----- TEXT PASSAGE
Synthetic data

CPRD has generated a number of synthetic datasets that can be used for training purposes or to improve algorithms or machine learning workflows.

High-fidelity synthetic datasets
- CPRD cardiovascular disease synthetic dataset
- CPRD COVID-19 symptoms and risk factors synthetic dataset
Medium-fidelity synthetic datasets
- CPRD Aurum and CPRD GOLD sample datasets

Access to the datasets

The synthetic datasets will need a data sharing agreement (DSA) with the applicant’s organisation for access in line with advice received from the Information Commissioner’s Office (ICO) Innovation Hub in response to a formal query by the MHRA.

For access to these datasets please submit the CPRD Synthetic data access request form to enquiries@cprd.com including ‘Synthetic data access request’ in the email subject header. Applicants from organisations that are not existing CPRD clients will also need to submit a new client request form.
----------
----- INFORMATION SHOWN
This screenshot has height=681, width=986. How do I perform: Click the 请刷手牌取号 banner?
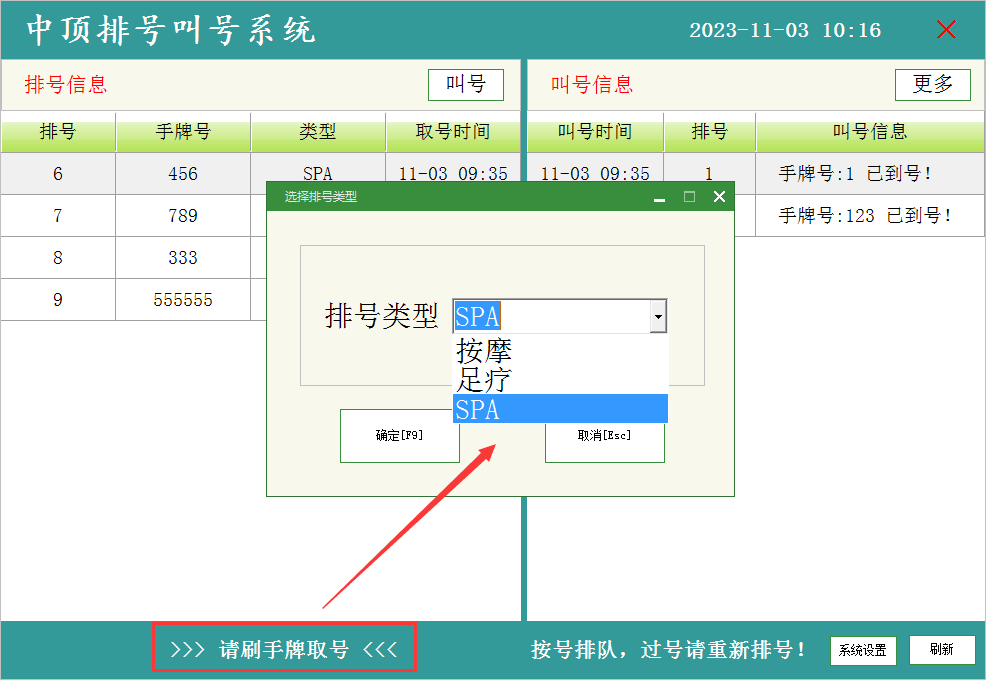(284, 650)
----------
----- INFORMATION SHOWN
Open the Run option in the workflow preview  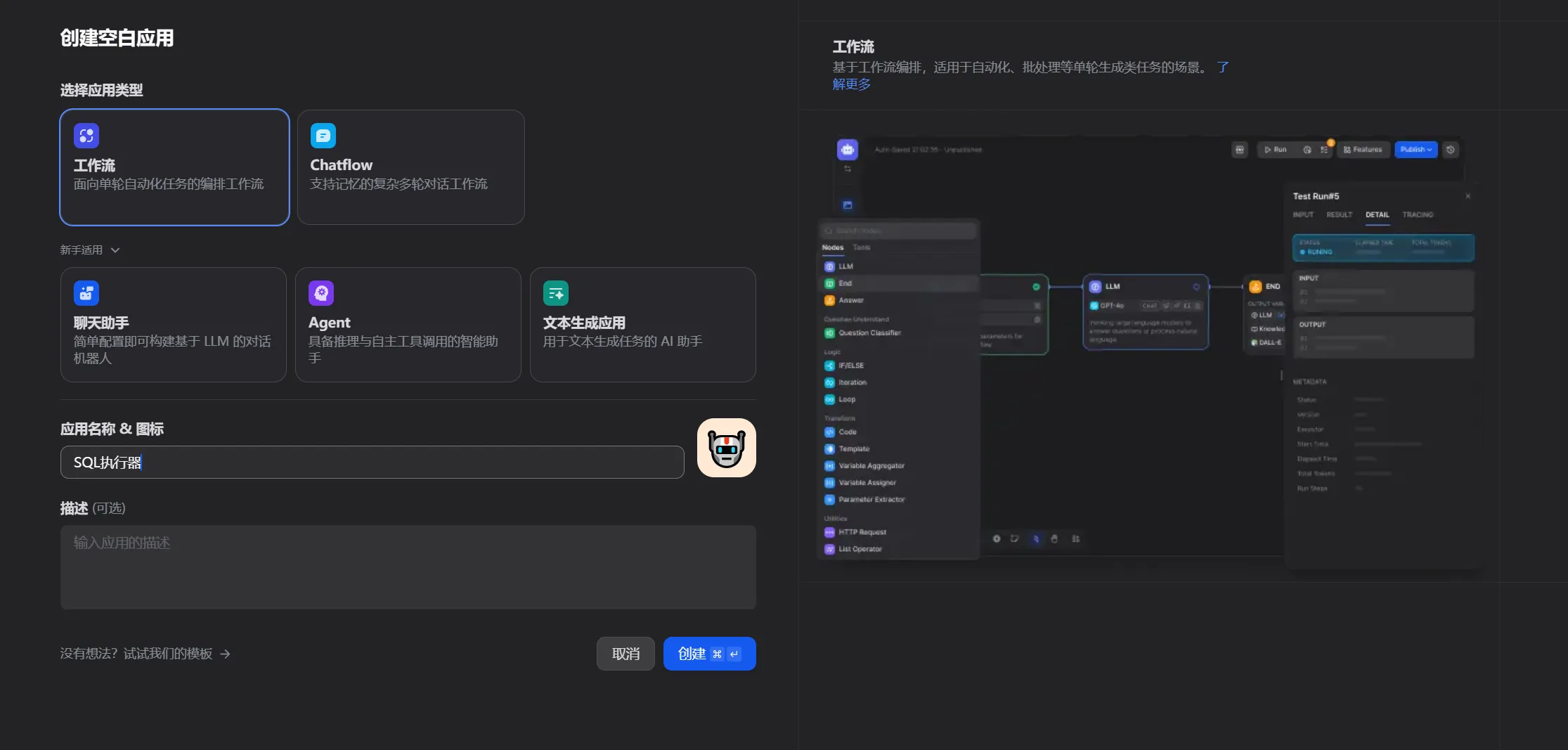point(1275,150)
----------
----- INFORMATION SHOWN
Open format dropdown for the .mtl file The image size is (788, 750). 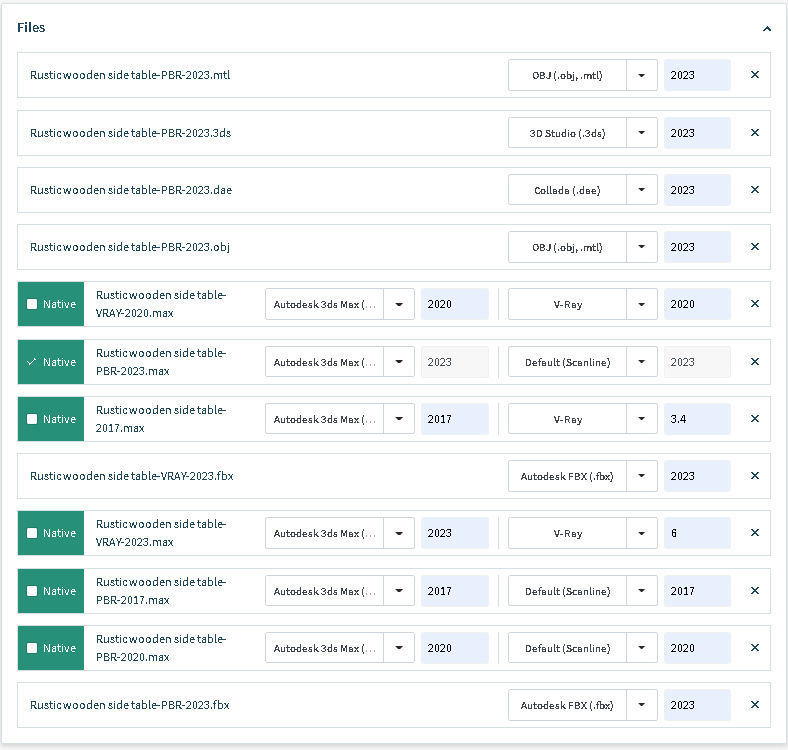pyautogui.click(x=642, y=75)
----------
■ **REQUIRED TASKS**
1 - According to the synthetic data text, what phrase must applicants include in the email subject header when submitting the access request form?
2 - Print the synthetic data text from "Access to the datasets" up to and including "by the MHRA.".
The listing can be left aside.

■ **WRITTEN RESPONSES**
1 - ‘Synthetic data access request’

2 -
Access to the datasets

The synthetic datasets will need a data sharing agreement (DSA) with the applicant’s organisation for access in line with advice received from the Information Commissioner’s Office (ICO) Innovation Hub in response to a formal query by the MHRA.